» What to work on: Give every line of the data again, unchanged, but with no pictures.

Pixel coordinate grounding data
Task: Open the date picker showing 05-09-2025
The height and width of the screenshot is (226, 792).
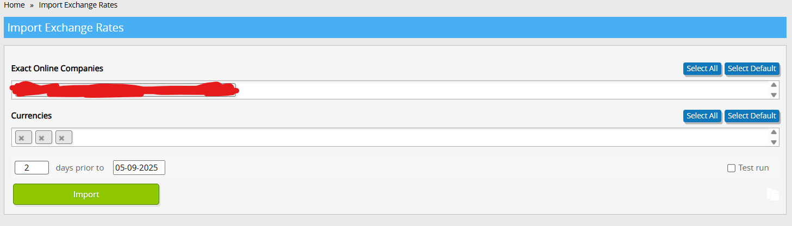Action: [139, 167]
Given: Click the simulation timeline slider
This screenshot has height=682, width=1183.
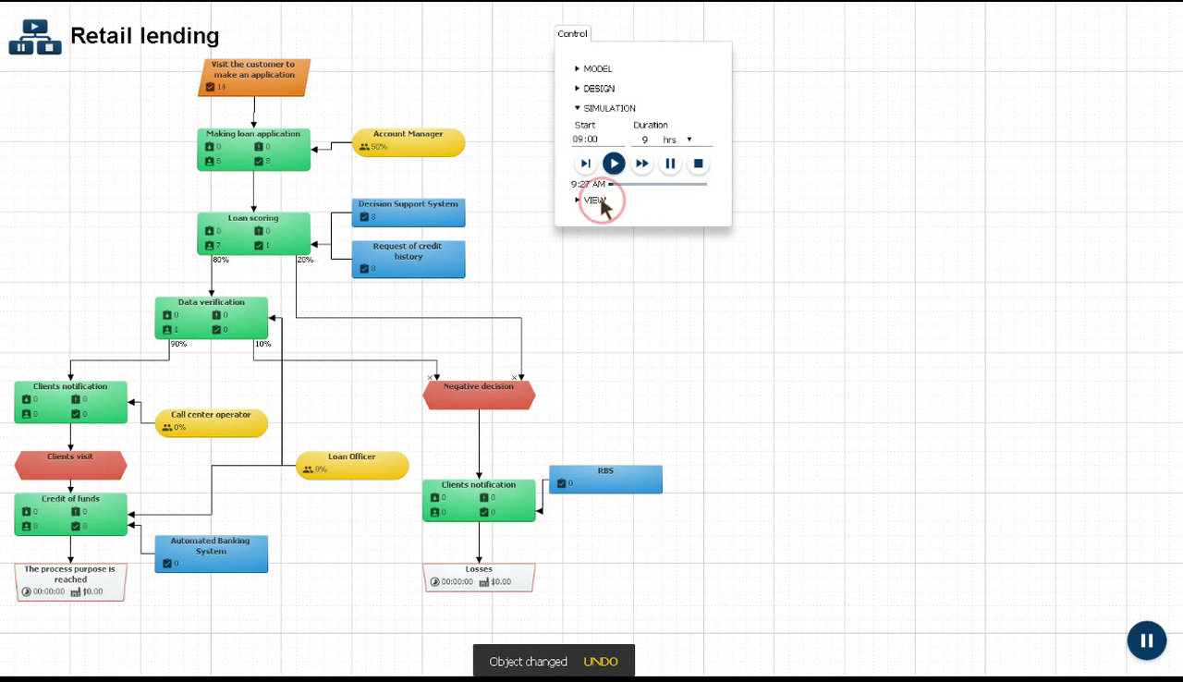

» Result of this task:
Task: Open the date picker showing 05-09-2025
The height and width of the screenshot is (226, 792).
Action: [139, 167]
Given: Click the simulation timeline slider
This screenshot has height=682, width=1183.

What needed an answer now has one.